**Task to complete:**
Pictures do not belong in the copy. Output exactly the lines from the one containing "Go back using the left arrow button" to the end of the listing below.

-------

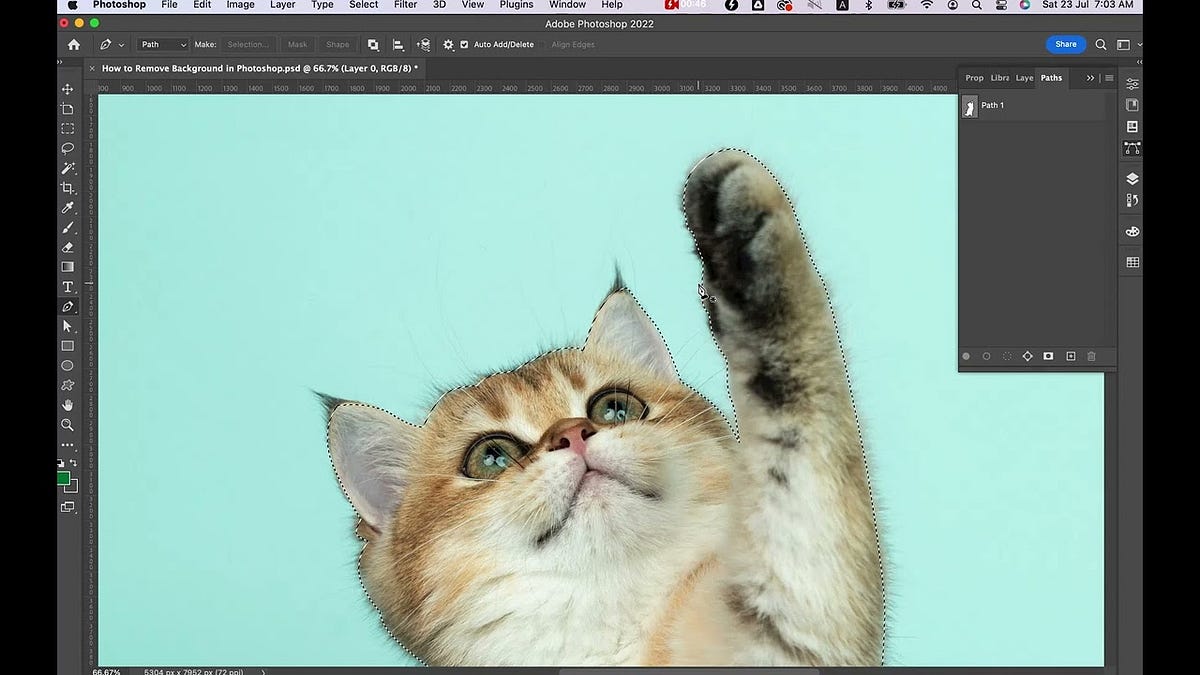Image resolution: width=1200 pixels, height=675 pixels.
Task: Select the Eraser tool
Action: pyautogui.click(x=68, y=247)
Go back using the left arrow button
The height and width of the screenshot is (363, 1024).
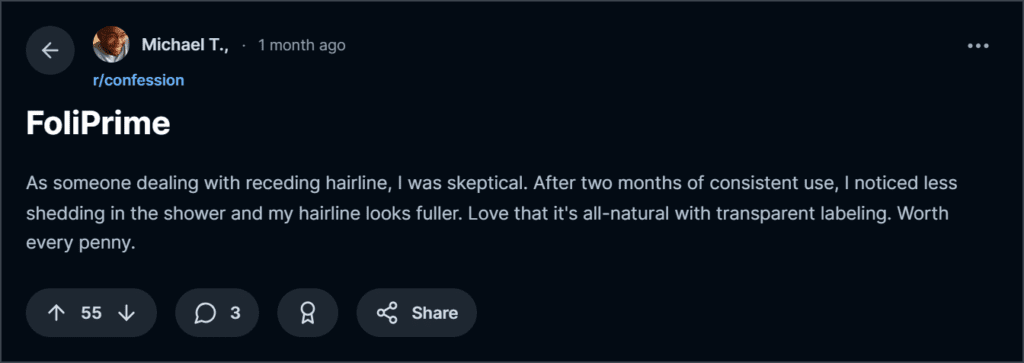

-------

**Exercise response:**
Go back using the left arrow button
The height and width of the screenshot is (363, 1024).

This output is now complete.